By
Euan Kerr |
Thursday, August 16, 2018
The Minnesota Orchestra will play one of its most important gigs of the year this month — at the Regina Mundi Catholic Church in Soweto, South Africa. In doing so, it will become the first major U.S. orchestra to visit that city. The performance is part of a year of celebrations recognizing the centennial of Nelson Mandela's birth. It makes sense for the orchestra to play in the community central to the freedom struggle which brought down apartheid.
Today, the church seems to radiate peace, but Regina Mundi caretaker Danny Dube says this place experienced horrible violence. He points to bullet-holes preserved in the walls and says in the 1970s anti-apartheid activists met here and were attacked by police officers.

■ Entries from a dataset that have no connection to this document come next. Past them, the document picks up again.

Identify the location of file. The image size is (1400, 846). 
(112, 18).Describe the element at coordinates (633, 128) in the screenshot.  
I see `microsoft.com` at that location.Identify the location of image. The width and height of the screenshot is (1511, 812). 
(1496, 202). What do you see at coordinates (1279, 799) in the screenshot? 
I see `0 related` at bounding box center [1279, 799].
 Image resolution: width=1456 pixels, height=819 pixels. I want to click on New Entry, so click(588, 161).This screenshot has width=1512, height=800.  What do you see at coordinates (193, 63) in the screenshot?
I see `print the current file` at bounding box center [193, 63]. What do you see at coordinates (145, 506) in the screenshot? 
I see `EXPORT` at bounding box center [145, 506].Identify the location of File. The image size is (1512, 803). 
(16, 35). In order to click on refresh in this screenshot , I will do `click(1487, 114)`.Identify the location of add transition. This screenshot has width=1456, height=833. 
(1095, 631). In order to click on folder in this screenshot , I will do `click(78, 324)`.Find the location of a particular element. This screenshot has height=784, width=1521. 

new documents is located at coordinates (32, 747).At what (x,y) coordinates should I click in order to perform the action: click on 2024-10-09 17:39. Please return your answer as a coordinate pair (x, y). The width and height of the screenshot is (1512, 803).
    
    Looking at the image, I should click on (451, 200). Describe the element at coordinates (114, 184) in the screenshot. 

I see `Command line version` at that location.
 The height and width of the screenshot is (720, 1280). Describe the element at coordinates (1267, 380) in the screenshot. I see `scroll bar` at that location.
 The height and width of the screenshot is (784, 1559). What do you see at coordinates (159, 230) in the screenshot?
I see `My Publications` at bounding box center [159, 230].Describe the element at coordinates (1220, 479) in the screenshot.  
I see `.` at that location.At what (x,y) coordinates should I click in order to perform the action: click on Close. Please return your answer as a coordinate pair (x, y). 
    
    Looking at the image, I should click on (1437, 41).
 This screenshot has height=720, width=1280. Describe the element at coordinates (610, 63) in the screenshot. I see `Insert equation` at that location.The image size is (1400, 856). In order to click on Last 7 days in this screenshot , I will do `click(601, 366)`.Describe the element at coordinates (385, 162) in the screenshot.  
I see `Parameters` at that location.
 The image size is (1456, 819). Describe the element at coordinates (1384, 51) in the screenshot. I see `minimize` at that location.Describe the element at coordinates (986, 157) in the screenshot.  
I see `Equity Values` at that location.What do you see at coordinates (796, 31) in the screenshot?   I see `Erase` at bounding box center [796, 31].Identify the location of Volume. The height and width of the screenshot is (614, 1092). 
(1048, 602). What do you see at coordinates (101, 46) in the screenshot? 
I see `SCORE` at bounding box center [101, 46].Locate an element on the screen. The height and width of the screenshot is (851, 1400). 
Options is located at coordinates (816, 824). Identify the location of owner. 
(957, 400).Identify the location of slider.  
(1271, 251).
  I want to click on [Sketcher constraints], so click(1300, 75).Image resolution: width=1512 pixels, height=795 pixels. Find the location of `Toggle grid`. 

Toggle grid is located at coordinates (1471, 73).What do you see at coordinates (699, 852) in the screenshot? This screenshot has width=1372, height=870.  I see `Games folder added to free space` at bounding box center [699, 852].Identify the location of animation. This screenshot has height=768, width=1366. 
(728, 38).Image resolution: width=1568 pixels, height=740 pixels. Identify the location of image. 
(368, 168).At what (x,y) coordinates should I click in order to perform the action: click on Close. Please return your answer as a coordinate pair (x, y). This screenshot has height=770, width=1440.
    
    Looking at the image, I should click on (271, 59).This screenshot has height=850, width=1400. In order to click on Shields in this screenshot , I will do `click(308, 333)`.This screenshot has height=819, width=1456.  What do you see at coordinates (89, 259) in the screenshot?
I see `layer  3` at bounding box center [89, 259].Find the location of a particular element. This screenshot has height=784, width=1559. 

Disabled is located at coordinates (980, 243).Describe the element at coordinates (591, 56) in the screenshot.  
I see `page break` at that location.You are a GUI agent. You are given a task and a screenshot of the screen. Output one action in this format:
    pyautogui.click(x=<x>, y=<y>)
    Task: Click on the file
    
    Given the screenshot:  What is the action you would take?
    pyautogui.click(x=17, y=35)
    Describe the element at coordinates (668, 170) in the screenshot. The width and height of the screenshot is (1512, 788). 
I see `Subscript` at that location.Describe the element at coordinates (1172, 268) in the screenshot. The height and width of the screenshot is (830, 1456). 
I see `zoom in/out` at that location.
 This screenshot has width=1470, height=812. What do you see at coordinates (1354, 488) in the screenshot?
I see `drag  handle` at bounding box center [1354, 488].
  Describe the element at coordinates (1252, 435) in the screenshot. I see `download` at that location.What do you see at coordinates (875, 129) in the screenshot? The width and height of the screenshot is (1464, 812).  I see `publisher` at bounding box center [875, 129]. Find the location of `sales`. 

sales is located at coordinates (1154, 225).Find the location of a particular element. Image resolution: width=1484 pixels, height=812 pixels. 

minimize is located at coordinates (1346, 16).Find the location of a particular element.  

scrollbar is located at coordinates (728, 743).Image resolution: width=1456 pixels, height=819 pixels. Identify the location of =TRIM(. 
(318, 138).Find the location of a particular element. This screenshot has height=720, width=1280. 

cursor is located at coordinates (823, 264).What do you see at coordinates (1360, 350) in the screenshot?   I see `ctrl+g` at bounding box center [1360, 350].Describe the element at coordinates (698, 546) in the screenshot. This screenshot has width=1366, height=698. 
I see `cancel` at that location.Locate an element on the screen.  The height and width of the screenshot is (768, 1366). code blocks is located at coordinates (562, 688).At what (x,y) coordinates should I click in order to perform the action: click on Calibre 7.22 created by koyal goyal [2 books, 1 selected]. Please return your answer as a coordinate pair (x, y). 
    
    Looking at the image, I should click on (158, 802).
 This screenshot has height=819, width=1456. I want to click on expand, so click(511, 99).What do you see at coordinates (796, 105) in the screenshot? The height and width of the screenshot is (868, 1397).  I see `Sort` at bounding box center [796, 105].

"They started throwing in tear gas canisters, as well as shooting," Dube says. "The problem was they did shoot from the outside as well as inside the church."
Regina Mundi became an early site for the country's post-apartheid truth and reconciliation commission.
Maki Mandela, Nelson Mandela's oldest daughter, knows that her father saw music as a blessing. "It is through music that we express our pain, our anger, our joy," she says.
African history professor Dr. Helena Pohlandt-McCormick wrote her doctoral thesis on Regina Mundi. She bought tickets for the Soweto show despite living two hours away by air. People in Soweto can't afford concert tickets, she explains, and most know little about orchestral music.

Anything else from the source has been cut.